[Your task]
If a line in the listing includes the word "coordinates", copy it out.

= = = = =

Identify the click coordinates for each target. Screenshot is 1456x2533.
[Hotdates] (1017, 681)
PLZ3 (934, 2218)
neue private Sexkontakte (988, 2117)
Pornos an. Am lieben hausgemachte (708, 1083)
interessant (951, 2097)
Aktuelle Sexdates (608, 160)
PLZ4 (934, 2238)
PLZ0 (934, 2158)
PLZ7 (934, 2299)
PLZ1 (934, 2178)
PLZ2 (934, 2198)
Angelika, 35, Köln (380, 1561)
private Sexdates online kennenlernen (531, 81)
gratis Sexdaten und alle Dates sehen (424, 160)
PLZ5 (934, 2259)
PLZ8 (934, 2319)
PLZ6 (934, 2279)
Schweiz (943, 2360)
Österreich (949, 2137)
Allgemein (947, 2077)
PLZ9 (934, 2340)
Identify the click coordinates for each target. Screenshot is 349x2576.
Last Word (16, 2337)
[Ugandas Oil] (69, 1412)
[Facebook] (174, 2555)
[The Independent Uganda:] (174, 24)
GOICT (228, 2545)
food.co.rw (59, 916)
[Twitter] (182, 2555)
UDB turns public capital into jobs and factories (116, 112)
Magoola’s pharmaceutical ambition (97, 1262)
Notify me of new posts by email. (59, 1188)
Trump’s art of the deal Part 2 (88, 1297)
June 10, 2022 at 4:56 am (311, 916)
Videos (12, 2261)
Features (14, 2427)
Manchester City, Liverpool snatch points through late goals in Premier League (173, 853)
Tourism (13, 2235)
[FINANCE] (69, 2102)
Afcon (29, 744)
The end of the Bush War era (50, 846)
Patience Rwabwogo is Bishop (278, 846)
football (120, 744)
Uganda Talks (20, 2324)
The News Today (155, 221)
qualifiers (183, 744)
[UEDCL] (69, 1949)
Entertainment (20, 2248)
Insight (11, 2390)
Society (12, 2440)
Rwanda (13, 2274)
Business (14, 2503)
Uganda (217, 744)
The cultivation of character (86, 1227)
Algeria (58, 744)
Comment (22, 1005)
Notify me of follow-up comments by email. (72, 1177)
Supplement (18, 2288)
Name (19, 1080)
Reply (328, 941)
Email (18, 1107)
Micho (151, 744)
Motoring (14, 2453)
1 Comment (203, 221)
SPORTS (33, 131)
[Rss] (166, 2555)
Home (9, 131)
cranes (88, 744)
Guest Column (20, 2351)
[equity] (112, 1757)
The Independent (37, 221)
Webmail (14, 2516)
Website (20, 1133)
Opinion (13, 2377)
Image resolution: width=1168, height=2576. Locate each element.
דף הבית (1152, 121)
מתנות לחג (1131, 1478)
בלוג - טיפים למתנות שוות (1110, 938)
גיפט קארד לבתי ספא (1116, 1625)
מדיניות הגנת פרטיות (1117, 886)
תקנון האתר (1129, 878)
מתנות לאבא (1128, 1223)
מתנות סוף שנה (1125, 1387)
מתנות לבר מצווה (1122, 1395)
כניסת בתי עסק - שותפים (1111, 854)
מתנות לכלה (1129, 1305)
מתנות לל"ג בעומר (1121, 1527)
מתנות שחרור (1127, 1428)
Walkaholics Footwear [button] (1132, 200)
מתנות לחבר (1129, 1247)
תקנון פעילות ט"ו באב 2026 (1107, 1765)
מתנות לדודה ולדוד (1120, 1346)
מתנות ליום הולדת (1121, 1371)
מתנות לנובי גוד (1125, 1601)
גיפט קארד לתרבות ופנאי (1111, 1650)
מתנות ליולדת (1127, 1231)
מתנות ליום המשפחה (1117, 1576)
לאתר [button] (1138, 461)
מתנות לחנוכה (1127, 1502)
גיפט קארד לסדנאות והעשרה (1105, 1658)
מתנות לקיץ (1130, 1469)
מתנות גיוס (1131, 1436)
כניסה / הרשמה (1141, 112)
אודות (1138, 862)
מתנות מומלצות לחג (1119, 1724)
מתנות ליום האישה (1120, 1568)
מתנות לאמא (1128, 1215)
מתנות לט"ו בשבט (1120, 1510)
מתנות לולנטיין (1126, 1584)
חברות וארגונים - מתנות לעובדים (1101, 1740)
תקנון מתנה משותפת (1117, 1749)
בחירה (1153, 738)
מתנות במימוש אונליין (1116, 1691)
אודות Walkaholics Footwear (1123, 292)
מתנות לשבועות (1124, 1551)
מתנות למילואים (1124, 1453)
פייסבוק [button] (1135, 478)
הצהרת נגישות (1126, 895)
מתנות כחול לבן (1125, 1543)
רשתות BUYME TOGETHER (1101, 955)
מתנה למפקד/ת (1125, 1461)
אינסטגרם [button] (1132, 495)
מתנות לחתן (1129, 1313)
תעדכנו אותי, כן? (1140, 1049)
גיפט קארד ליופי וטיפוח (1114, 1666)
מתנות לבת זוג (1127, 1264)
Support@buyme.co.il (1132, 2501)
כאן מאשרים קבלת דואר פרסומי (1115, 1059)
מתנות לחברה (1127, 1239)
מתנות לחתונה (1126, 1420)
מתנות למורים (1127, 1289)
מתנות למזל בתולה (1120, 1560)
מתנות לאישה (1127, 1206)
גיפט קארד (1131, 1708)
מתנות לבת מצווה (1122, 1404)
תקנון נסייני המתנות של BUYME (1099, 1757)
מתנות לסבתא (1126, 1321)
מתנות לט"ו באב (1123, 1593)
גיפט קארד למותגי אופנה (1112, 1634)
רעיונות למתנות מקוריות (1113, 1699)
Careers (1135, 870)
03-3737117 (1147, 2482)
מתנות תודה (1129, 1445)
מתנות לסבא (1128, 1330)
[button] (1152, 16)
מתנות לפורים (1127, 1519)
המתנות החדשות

= = = = =

[Solved problem]
Identify the click coordinates for each target. Screenshot is 1456x2533.
Identify the click coordinates for each target. Screenshot is 349x2576.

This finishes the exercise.